NEW YORK -- The NFL and six of its teams have filed for arbitration in the lawsuit that alleges they engaged in racial discrimination. If the league's request is successful, NFL Commissioner Roger Goodell would be the arbitrator.
The league and the teams filed papers late Tuesday with a judge presiding over a lawsuit that was filed by Brian Flores after he was fired in January as head coach of the Miami Dolphins. The NFL said employment agreements with teams signed by Flores and other coaches contain provisions that require the arbitration of all disputes.
Flores now works as an assistant coach for the Pittsburgh Steelers.
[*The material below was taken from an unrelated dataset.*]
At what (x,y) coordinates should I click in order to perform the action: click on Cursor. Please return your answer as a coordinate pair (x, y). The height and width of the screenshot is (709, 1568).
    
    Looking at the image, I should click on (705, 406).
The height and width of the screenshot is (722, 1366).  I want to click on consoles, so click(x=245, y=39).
Two other Black coaches in the league -- Steve Wilks and Ray Horton -- joined Flores' lawsuit, in which he alleges that the league engages in racist hiring practices despite its claims to the contrary.
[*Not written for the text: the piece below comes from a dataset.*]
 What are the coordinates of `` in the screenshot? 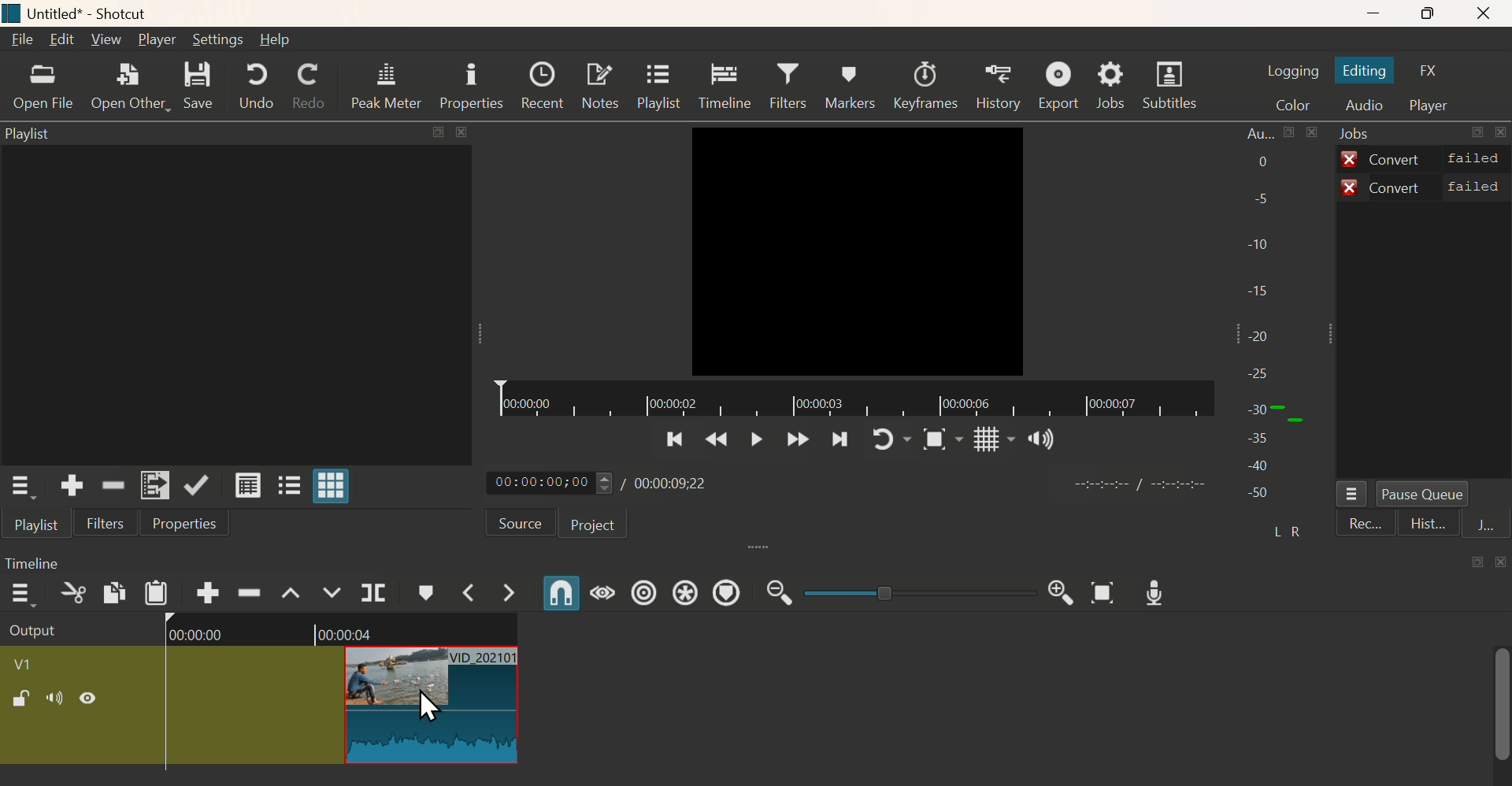 It's located at (600, 525).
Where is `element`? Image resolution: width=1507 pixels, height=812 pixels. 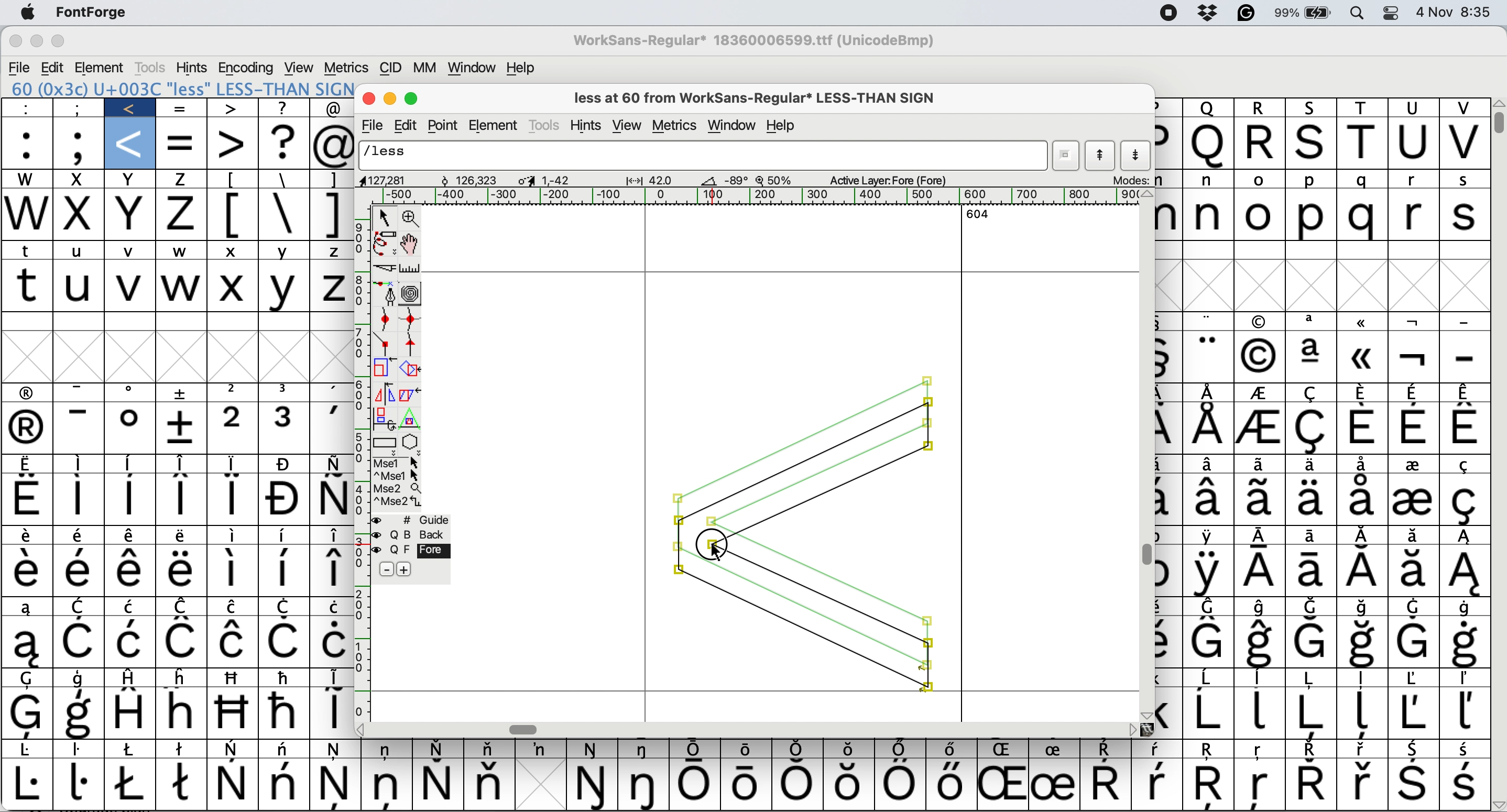
element is located at coordinates (497, 124).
The NFL has insisted the lawsuit is "without merit," although Goodell said before the Super Bowl that "all of the allegations, whether they were based on racism or discrimination or the integrity of our game, all of those to me were very disturbing."
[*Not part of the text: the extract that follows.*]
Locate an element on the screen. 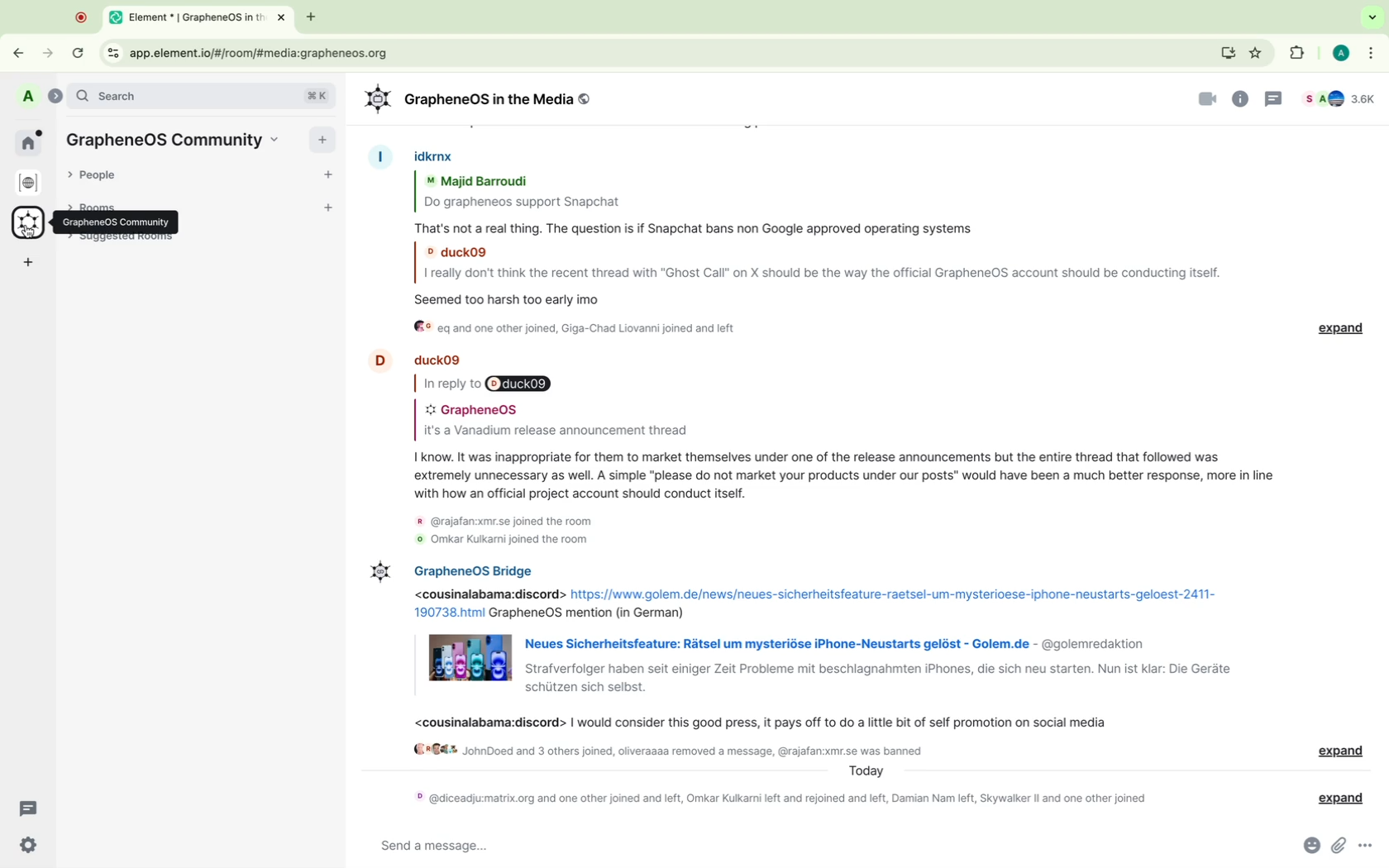  JohnDoed and 3 others joined, oliveraaaa removed a message @rajafan:xmr.se was banned is located at coordinates (670, 748).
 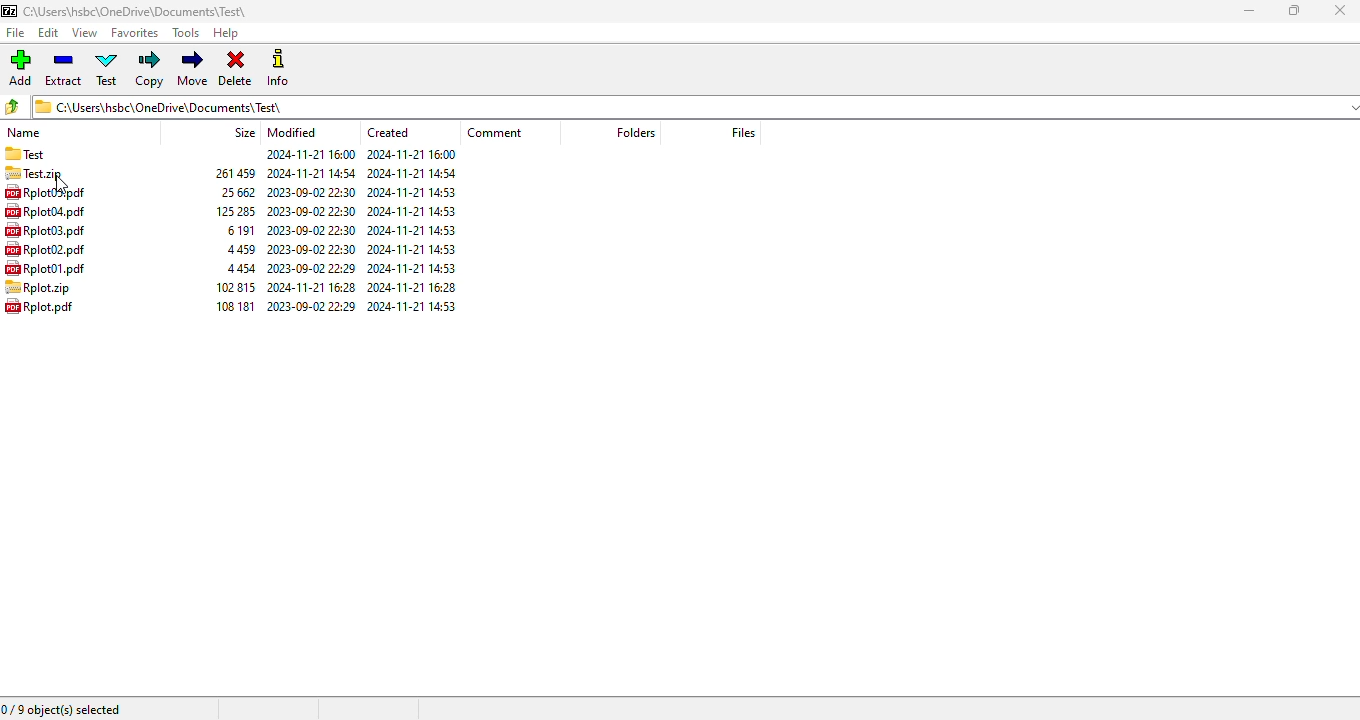 What do you see at coordinates (312, 212) in the screenshot?
I see `modified date & time` at bounding box center [312, 212].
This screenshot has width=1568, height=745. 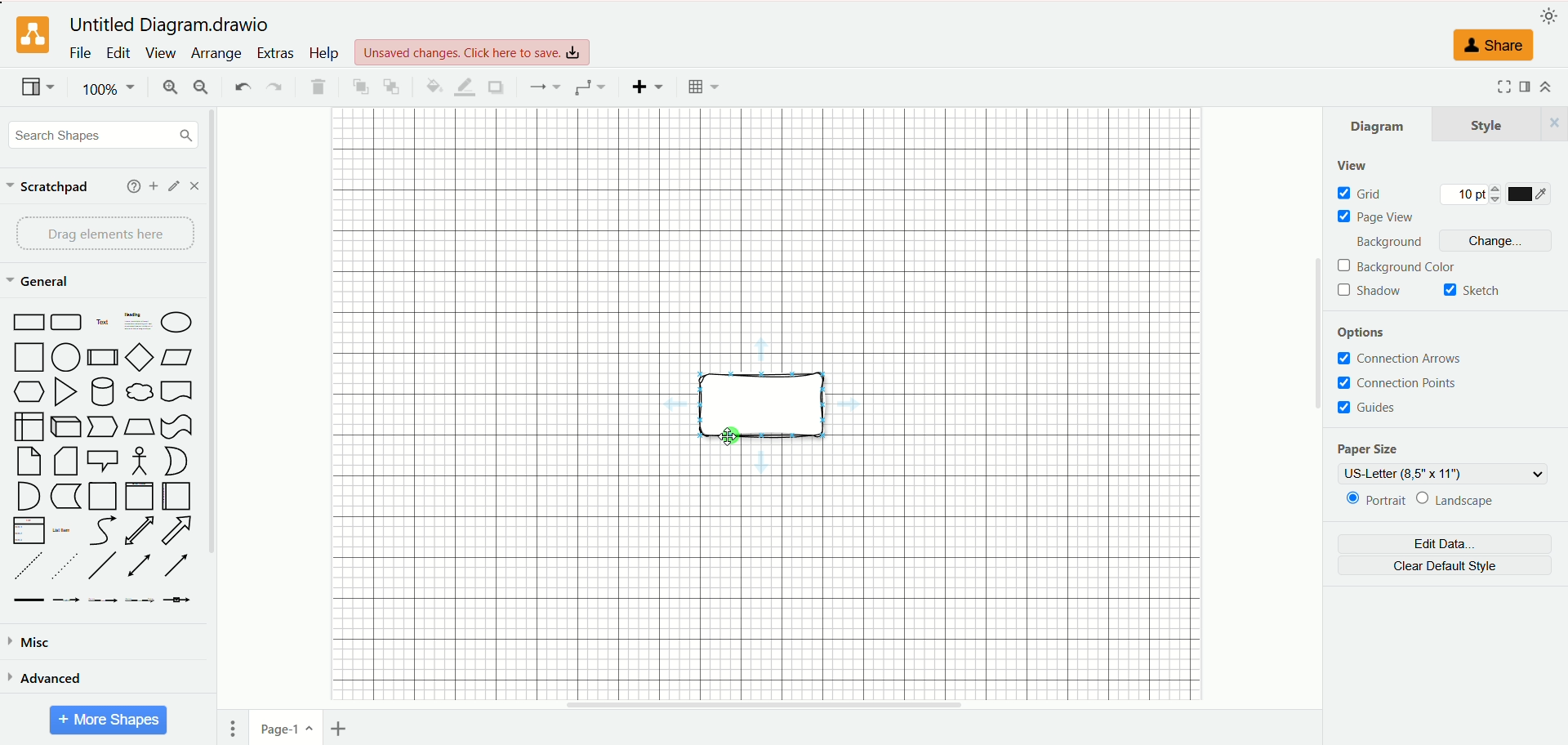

A Manhattan federal judge is unlikely to rule on the arbitration issue until late summer at the earliest.
David Gottlieb, a lawyer for the coaches, said Wednesday that moving the case to the secrecy of arbitration was, in effect, "stripping our clients of their rights."
"Arbitration is privatizing the judicial branch," Gottlieb said. "All we're asking for is an open and fair process."
He said lawyers for Flores and the other two coaches will argue that the lawsuit belongs in federal court because any agreements calling for arbitration were signed with the teams rather than the league.
In March, Flores' attorney Douglas Wigdor wrote a letter to Goodell, saying "arbitration is not transparent" and urging him to let the lawsuit stay before a judge.
In its papers, the NFL argued that the discrimination lawsuit's claims were not properly before the Manhattan court because multiple arbitration agreements signed by the coaches require arbitration.
The league also defended its record on fighting discrimination, saying "diversity, equity and inclusion are core NFL values." It cited its implementation nearly two decades ago of the "Rooney Rule," which now requires teams to interview at least two minority candidates for any head coaching opening and at least one candidate in person.
In his February lawsuit, Flores said the league remained "rife with racism" and continues to deny Black coaches positions for racial reasons, making it difficult for them to become general managers, head coaches, offensive and defensive coordinators and quarterbacks coaches in particular.
His lawsuit sought class-action status and unspecified damages. In their papers, the league -- along with the New York Giants, Miami Dolphins, Denver Broncos, Houston Texans, Arizona Cardinals and the Tennessee Titans -- insisted that arbitration agreements will require the coaches to assert their claims individually.
The filing came hours before a House committee released a document alleging Washington Commanders owner Dan Snyder conducted a "shadow investigation" to discredit former employees who claimed workplace sexual harassment. The document said private investigators were hired to intimidate witnesses and an overseas lawsuit was used as a pretext to obtain phone records and emails.